Passage for review -
So this isn't directly related to Trump, but I also thought about how tech in the 21st century changed the way that we live and interact with each other, and it just felt as though it wasn't really for the better.
Sometimes I look at some of the old pictures of Americans celebrating at the end of the second world war. It’s what I feel when Donald Trump is defeated in an election, and the prospect of not having him around felt like such a great relief.
It’s been a little surprising that the election ran so smoothly.
Of course, there were a lot of capable, very organised people on the grassroots
level who pushed back against all attempts by Donald Trump to tip the election
in his favour. There was the resistance against Donald Trump to oust him from
day one. But he fought back hard, fairly and unfairly, against all the criticism.
He’s tried to pass off lies as truths, even when he’s being
called out. He’s managed to assemble a coalition with the other Republicans who
might have been put off by the madness of his administration but still plumped
for him. That’s one reason why Republicans, although smaller in number, punch
above their weight politically as opposed to Democrats, who usually
underachieve due to infighting and whatnot. People are wondering why they did
that, and one possibility is what we’ve just seen in this one last week: they
want to be the ones still in control. If you’re the ones who are propping him
up, you’re also going to be the ones to decided when his political career is
finished.

Information shown -

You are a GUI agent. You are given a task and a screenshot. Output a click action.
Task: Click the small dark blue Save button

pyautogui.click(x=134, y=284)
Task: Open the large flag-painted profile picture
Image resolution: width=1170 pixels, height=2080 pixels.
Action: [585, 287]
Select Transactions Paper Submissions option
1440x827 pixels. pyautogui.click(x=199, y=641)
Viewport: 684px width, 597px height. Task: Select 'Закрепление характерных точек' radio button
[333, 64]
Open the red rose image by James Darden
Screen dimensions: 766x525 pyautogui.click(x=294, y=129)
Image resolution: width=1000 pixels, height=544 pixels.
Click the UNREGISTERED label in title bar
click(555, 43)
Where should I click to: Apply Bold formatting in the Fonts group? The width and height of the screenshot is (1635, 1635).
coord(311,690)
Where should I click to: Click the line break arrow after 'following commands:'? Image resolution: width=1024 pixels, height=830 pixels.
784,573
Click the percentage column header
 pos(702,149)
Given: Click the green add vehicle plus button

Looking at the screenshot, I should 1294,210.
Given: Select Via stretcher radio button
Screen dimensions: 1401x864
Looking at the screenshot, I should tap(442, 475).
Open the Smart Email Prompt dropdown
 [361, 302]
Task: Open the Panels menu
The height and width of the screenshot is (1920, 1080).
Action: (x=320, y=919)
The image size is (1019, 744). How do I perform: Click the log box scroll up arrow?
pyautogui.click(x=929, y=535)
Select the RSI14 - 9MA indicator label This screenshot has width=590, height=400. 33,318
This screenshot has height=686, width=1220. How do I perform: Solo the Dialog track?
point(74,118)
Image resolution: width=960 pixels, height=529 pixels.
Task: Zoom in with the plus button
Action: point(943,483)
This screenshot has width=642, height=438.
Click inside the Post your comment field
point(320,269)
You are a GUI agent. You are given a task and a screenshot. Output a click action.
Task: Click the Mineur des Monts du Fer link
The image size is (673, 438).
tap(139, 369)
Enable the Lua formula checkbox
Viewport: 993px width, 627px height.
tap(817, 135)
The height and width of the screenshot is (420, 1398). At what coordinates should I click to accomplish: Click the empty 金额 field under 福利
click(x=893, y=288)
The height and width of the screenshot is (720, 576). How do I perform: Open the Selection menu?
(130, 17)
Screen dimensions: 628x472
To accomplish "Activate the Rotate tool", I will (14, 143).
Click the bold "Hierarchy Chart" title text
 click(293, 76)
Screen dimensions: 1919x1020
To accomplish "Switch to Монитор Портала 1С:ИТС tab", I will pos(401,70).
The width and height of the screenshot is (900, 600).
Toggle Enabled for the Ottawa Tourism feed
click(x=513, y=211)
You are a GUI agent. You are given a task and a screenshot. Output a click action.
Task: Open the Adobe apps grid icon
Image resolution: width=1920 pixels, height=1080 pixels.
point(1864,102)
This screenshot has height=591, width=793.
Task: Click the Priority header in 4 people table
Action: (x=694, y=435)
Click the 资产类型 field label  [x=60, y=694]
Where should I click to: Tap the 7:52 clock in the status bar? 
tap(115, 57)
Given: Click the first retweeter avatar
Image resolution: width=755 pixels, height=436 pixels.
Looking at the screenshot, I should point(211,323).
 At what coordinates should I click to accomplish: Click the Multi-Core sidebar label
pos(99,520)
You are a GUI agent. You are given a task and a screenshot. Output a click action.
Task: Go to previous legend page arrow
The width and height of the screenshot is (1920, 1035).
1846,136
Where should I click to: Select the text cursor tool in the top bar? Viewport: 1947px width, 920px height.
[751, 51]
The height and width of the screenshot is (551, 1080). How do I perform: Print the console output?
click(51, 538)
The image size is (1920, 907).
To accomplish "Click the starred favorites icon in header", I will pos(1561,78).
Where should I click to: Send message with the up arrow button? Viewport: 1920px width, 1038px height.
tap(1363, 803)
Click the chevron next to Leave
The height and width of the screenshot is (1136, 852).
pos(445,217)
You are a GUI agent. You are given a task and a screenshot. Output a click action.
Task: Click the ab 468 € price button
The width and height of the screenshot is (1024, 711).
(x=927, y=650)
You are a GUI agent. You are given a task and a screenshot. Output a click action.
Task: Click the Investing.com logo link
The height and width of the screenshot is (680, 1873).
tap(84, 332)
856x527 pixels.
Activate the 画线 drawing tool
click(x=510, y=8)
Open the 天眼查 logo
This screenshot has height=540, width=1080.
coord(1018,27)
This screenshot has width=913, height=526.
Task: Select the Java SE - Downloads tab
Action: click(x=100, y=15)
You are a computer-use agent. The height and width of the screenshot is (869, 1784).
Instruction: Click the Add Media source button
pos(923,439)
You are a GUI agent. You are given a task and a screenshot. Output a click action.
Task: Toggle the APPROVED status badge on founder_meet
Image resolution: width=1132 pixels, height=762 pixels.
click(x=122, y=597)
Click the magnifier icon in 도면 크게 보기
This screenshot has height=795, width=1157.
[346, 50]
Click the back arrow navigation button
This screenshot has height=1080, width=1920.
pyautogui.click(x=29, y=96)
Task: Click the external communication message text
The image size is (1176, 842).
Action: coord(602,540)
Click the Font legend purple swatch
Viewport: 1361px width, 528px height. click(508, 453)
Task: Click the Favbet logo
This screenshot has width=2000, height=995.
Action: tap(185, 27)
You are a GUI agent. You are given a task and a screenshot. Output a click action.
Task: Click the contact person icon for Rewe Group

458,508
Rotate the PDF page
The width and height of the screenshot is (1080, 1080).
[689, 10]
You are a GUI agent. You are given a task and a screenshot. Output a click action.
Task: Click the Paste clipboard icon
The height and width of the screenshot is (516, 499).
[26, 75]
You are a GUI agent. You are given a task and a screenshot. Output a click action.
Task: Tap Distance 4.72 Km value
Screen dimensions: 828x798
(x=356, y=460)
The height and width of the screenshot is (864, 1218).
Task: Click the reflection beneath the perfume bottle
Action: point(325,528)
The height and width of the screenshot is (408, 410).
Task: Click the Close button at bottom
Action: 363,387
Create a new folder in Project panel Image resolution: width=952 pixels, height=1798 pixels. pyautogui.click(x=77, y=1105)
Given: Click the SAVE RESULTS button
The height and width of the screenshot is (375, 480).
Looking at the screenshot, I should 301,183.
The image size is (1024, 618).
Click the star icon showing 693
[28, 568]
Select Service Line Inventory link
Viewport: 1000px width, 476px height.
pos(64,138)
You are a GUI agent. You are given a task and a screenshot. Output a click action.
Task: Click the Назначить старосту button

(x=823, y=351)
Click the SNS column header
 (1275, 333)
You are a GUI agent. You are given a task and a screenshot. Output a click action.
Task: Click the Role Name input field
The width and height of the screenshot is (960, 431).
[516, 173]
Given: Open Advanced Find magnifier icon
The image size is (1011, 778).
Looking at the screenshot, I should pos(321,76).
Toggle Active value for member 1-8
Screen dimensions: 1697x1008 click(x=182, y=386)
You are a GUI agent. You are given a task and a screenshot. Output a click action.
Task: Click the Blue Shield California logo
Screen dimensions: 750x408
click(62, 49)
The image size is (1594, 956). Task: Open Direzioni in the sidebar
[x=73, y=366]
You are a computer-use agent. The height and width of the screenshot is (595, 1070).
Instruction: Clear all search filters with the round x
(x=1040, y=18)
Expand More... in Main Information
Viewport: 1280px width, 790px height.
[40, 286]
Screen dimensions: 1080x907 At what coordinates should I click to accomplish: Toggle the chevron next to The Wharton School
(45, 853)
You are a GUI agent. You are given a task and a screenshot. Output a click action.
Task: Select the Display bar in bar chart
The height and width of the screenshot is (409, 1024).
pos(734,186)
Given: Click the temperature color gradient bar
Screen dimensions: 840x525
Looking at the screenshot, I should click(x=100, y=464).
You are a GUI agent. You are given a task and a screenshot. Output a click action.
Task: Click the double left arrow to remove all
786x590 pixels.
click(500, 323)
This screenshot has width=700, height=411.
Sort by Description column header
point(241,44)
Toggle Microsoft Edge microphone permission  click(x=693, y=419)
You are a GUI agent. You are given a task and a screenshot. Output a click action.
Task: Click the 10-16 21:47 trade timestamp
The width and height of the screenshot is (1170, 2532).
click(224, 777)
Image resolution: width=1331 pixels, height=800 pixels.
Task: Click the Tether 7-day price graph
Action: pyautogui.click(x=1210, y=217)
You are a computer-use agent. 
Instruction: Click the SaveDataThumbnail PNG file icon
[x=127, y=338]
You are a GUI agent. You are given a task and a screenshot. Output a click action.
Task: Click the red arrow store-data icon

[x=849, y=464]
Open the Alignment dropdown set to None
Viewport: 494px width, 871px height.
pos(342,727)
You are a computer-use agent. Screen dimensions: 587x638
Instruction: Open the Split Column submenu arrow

Your tasks -
**A)** Answer these about the passage on Donald Trump, one line each:
(i) What old pictures does the writer sometimes look at?
(ii) What has the writer found a little surprising?
(iii) According to the passage, why do Democrats usually underachieve?
**B)** List every action the passage on Donald Trump attributes to Trump himself.
**C)** Repeat the stretch of the passage on Donald Trump from "So this isn't" through "all the criticism.".

Response list -
**A)**
(i) Pictures of Americans celebrating at the end of the second world war.
(ii) That the election ran so smoothly.
(iii) Due to infighting and whatnot.

**B)**
- Made attempts to tip the election in his favour
- Fought back hard, fairly and unfairly, against all the criticism
- Tried to pass off lies as truths, even when called out
- Assembled a coalition with the other Republicans

**C)**
So this isn't directly related to Trump, but I also thought about how tech in the 21st century changed the way that we live and interact with each other, and it just felt as though it wasn't really for the better.
Sometimes I look at some of the old pictures of Americans celebrating at the end of the second world war. It’s what I feel when Donald Trump is defeated in an election, and the prospect of not having him around felt like such a great relief.
It’s been a little surprising that the election ran so smoothly.
Of course, there were a lot of capable, very organised people on the grassroots
level who pushed back against all attempts by Donald Trump to tip the election
in his favour. There was the resistance against Donald Trump to oust him from
day one. But he fought back hard, fairly and unfairly, against all the criticism.